When she gets in the truck, Cayenne says, “What was that?”

“Nothing.”

“What did you buy?”

“I didn’t buy anything.”

“Oh.”

“Cayenne—how long have you been with Martin?”

Cayenne chews her lip. She is so small. Her feet do not reach the floor of the cab. She swings them a little. She is flat-chested and all elbows. For one moment, Turtle looks at her and thinks, I could drop this girl off at Anna’s house. Go to a phone book, find Anna’s address, and just drop her off. Tell Martin she ran away.

“How long, Cayenne?”

“Like, a little more than two weeks.”

Turtle cracks her knuckles.

“What, Julie?”

“I’m just losing my fucking mind, is all.”

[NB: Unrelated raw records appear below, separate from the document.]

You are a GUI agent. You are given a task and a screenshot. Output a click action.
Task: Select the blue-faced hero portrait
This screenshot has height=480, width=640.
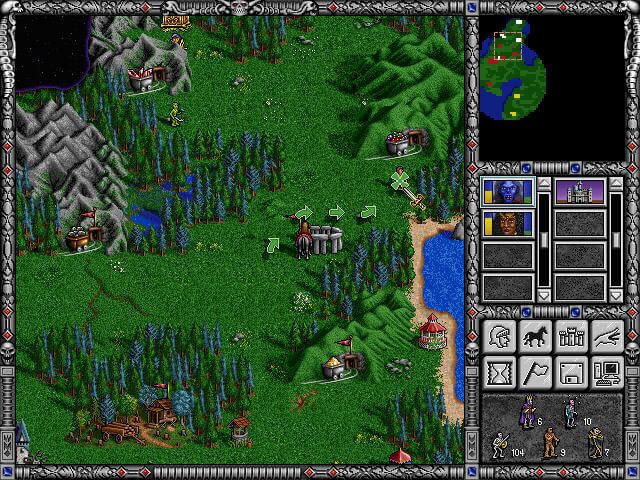point(508,190)
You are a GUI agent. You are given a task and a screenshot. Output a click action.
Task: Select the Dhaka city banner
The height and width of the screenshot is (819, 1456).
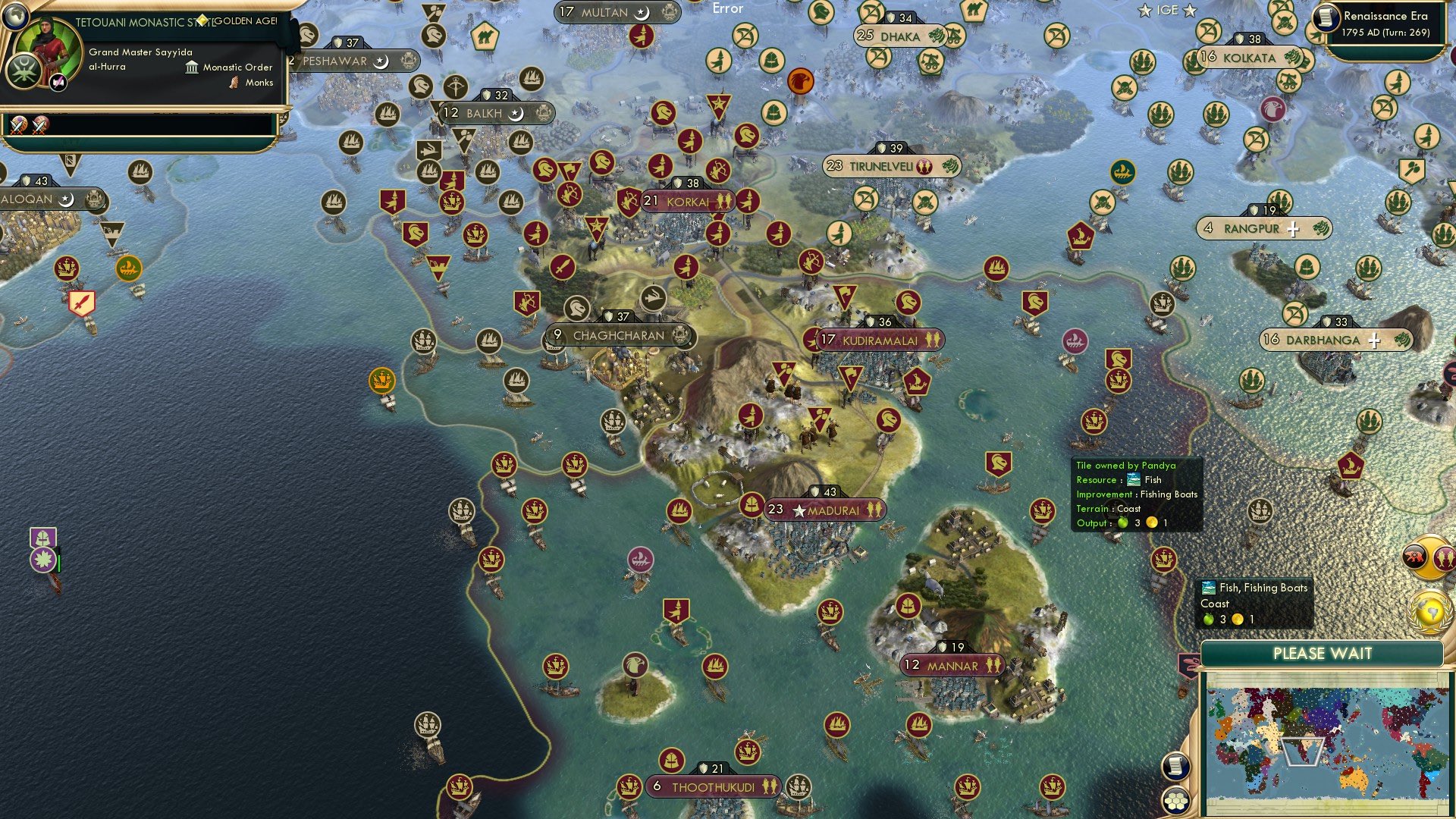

Turtle is looking out at the parking lot.

“What?”

“What was it like, with him?”

“Good,” Cayenne says.

“What does that mean?”

“Really, really good,” Cayenne says.

“Good?”

“Yeah.”

“It was good?”

“Why, Julie?”

“Do you need to see, I don’t know, a doctor?”

“For my finger? It still hurts, but it’s less painful now than before, Julie.”

“Where are you from, Cayenne?”

“Washington. Like, eastern Washington.”

“I know, but what happened?”

Cayenne slips her thumb into her mouth, turns to study her own dark reflection in the window. Turtle sits awkwardly beside her in the cab. She starts the truck and swings around in the empty parking lot and out onto the road. She drives slowly, waiting for Cayenne to say more, but she doesn’t. They are silent, except for the scorpion knocking against the edges of the Big Gulp cup, and Turtle is reminded of her grandfather and the time they had driven back home with that big crab knocking against the sides of its bucket. She thinks, I wish to hell he was here, he would know what to do. But Turtle thinks then, maybe he wouldn’t, maybe he’d be just as useless all over again. There is so much of her life she doesn’t understand. She knows what happened, but why it happened and what it meant, she doesn’t know.